* [Task]
Write the entries out in full, matching them exactly.

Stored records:
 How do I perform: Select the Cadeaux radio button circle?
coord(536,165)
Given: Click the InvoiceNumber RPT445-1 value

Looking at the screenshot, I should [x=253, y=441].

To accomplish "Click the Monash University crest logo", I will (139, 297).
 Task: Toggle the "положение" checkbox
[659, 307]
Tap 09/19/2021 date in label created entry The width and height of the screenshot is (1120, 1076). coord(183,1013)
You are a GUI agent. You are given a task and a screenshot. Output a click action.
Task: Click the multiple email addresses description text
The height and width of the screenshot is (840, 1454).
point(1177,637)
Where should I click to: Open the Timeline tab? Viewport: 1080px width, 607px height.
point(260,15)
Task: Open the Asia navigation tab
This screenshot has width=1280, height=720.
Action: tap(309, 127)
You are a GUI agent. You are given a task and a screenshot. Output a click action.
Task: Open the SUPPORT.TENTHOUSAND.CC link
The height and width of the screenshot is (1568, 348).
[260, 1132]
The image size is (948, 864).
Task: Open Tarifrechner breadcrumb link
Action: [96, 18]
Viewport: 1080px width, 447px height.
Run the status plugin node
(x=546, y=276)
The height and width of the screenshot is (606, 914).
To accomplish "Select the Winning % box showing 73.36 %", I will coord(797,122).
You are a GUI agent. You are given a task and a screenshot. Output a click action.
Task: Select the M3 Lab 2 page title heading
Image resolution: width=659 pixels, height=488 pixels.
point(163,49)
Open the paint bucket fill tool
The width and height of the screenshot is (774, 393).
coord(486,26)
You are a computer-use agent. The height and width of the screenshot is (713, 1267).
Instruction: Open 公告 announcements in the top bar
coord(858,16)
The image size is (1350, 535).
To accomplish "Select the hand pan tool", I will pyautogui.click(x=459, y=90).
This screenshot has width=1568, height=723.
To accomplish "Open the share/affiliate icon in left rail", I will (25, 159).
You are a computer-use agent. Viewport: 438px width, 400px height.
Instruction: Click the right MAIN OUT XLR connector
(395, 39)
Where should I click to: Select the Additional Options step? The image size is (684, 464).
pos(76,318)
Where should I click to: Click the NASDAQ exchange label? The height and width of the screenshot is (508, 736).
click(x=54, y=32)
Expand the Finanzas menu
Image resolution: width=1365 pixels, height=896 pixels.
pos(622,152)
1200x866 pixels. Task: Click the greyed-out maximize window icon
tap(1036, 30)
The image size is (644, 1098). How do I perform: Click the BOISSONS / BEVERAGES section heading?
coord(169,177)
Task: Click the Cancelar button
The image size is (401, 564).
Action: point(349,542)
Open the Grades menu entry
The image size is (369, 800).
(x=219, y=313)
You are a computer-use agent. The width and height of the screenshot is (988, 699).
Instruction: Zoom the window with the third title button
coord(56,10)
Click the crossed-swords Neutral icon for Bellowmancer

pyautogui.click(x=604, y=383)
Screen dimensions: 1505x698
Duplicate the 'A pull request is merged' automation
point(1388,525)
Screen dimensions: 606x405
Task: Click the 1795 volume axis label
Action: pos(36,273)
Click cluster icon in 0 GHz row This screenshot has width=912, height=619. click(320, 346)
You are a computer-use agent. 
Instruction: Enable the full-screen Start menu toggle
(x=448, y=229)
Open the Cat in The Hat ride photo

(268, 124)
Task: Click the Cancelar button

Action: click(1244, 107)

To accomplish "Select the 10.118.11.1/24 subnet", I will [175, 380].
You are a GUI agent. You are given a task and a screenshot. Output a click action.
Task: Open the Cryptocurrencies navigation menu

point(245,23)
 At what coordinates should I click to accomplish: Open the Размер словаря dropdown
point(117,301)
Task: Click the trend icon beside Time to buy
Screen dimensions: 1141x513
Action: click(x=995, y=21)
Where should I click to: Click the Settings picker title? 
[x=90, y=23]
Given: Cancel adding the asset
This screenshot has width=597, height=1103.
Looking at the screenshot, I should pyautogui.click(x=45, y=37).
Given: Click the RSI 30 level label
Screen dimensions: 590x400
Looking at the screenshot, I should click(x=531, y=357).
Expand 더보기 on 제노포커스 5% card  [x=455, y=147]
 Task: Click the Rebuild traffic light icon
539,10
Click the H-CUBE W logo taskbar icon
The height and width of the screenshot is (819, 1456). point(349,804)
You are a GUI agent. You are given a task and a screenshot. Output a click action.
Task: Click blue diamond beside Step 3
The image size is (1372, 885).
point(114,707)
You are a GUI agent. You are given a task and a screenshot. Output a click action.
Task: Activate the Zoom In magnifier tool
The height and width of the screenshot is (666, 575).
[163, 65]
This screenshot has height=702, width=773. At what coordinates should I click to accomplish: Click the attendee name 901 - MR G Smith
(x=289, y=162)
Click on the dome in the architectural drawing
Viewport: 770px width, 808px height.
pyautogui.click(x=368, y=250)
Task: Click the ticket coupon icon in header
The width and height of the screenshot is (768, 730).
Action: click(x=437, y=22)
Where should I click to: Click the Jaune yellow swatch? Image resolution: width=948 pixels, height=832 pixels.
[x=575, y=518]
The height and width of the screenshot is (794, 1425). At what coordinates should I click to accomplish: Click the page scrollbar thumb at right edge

* [Response to this exercise]
 How do I perform: Select the Cadeaux radio button circle?
coord(536,165)
Given: Click the InvoiceNumber RPT445-1 value

Looking at the screenshot, I should [x=253, y=441].

To accomplish "Click the Monash University crest logo", I will (139, 297).
 Task: Toggle the "положение" checkbox
[659, 307]
Tap 09/19/2021 date in label created entry The width and height of the screenshot is (1120, 1076). coord(183,1013)
You are a GUI agent. You are given a task and a screenshot. Output a click action.
Task: Click the multiple email addresses description text
The height and width of the screenshot is (840, 1454).
point(1177,637)
Where should I click to: Open the Timeline tab? Viewport: 1080px width, 607px height.
point(260,15)
Task: Open the Asia navigation tab
This screenshot has width=1280, height=720.
Action: tap(309, 127)
You are a GUI agent. You are given a task and a screenshot. Output a click action.
Task: Open the SUPPORT.TENTHOUSAND.CC link
The height and width of the screenshot is (1568, 348).
[260, 1132]
The image size is (948, 864).
Task: Open Tarifrechner breadcrumb link
Action: [96, 18]
Viewport: 1080px width, 447px height.
Run the status plugin node
(x=546, y=276)
The height and width of the screenshot is (606, 914).
To accomplish "Select the Winning % box showing 73.36 %", I will coord(797,122).
You are a GUI agent. You are given a task and a screenshot. Output a click action.
Task: Select the M3 Lab 2 page title heading
Image resolution: width=659 pixels, height=488 pixels.
point(163,49)
Open the paint bucket fill tool
The width and height of the screenshot is (774, 393).
coord(486,26)
You are a computer-use agent. The height and width of the screenshot is (713, 1267).
Instruction: Open 公告 announcements in the top bar
coord(858,16)
The image size is (1350, 535).
To accomplish "Select the hand pan tool", I will pyautogui.click(x=459, y=90).
This screenshot has width=1568, height=723.
To accomplish "Open the share/affiliate icon in left rail", I will (25, 159).
You are a computer-use agent. Viewport: 438px width, 400px height.
Instruction: Click the right MAIN OUT XLR connector
(395, 39)
Where should I click to: Select the Additional Options step? The image size is (684, 464).
pos(76,318)
Where should I click to: Click the NASDAQ exchange label? The height and width of the screenshot is (508, 736).
click(x=54, y=32)
Expand the Finanzas menu
Image resolution: width=1365 pixels, height=896 pixels.
pos(622,152)
1200x866 pixels. Task: Click the greyed-out maximize window icon
tap(1036, 30)
The image size is (644, 1098). How do I perform: Click the BOISSONS / BEVERAGES section heading?
coord(169,177)
Task: Click the Cancelar button
The image size is (401, 564).
Action: point(349,542)
Open the Grades menu entry
The image size is (369, 800).
(x=219, y=313)
You are a computer-use agent. The width and height of the screenshot is (988, 699).
Instruction: Zoom the window with the third title button
coord(56,10)
Click the crossed-swords Neutral icon for Bellowmancer

pyautogui.click(x=604, y=383)
Screen dimensions: 1505x698
Duplicate the 'A pull request is merged' automation
point(1388,525)
Screen dimensions: 606x405
Task: Click the 1795 volume axis label
Action: pos(36,273)
Click cluster icon in 0 GHz row This screenshot has width=912, height=619. click(320, 346)
You are a computer-use agent. 
Instruction: Enable the full-screen Start menu toggle
(x=448, y=229)
Open the Cat in The Hat ride photo

(268, 124)
Task: Click the Cancelar button

Action: click(1244, 107)

To accomplish "Select the 10.118.11.1/24 subnet", I will [175, 380].
You are a GUI agent. You are given a task and a screenshot. Output a click action.
Task: Open the Cryptocurrencies navigation menu

point(245,23)
 At what coordinates should I click to accomplish: Open the Размер словаря dropdown
point(117,301)
Task: Click the trend icon beside Time to buy
Screen dimensions: 1141x513
Action: click(x=995, y=21)
Where should I click to: Click the Settings picker title? 
[x=90, y=23]
Given: Cancel adding the asset
This screenshot has width=597, height=1103.
Looking at the screenshot, I should pyautogui.click(x=45, y=37).
Given: Click the RSI 30 level label
Screen dimensions: 590x400
Looking at the screenshot, I should click(x=531, y=357).
Expand 더보기 on 제노포커스 5% card  [x=455, y=147]
 Task: Click the Rebuild traffic light icon
539,10
Click the H-CUBE W logo taskbar icon
The height and width of the screenshot is (819, 1456). point(349,804)
You are a GUI agent. You are given a task and a screenshot. Output a click action.
Task: Click blue diamond beside Step 3
The image size is (1372, 885).
point(114,707)
You are a GUI agent. You are given a task and a screenshot. Output a click action.
Task: Activate the Zoom In magnifier tool
The height and width of the screenshot is (666, 575).
[163, 65]
This screenshot has height=702, width=773. At what coordinates should I click to accomplish: Click the attendee name 901 - MR G Smith
(x=289, y=162)
Click on the dome in the architectural drawing
Viewport: 770px width, 808px height.
pyautogui.click(x=368, y=250)
Task: Click the ticket coupon icon in header
The width and height of the screenshot is (768, 730).
Action: click(x=437, y=22)
Where should I click to: Click the Jaune yellow swatch? Image resolution: width=948 pixels, height=832 pixels.
[x=575, y=518]
The height and width of the screenshot is (794, 1425). At what coordinates should I click to accomplish: Click the page scrollbar thumb at right edge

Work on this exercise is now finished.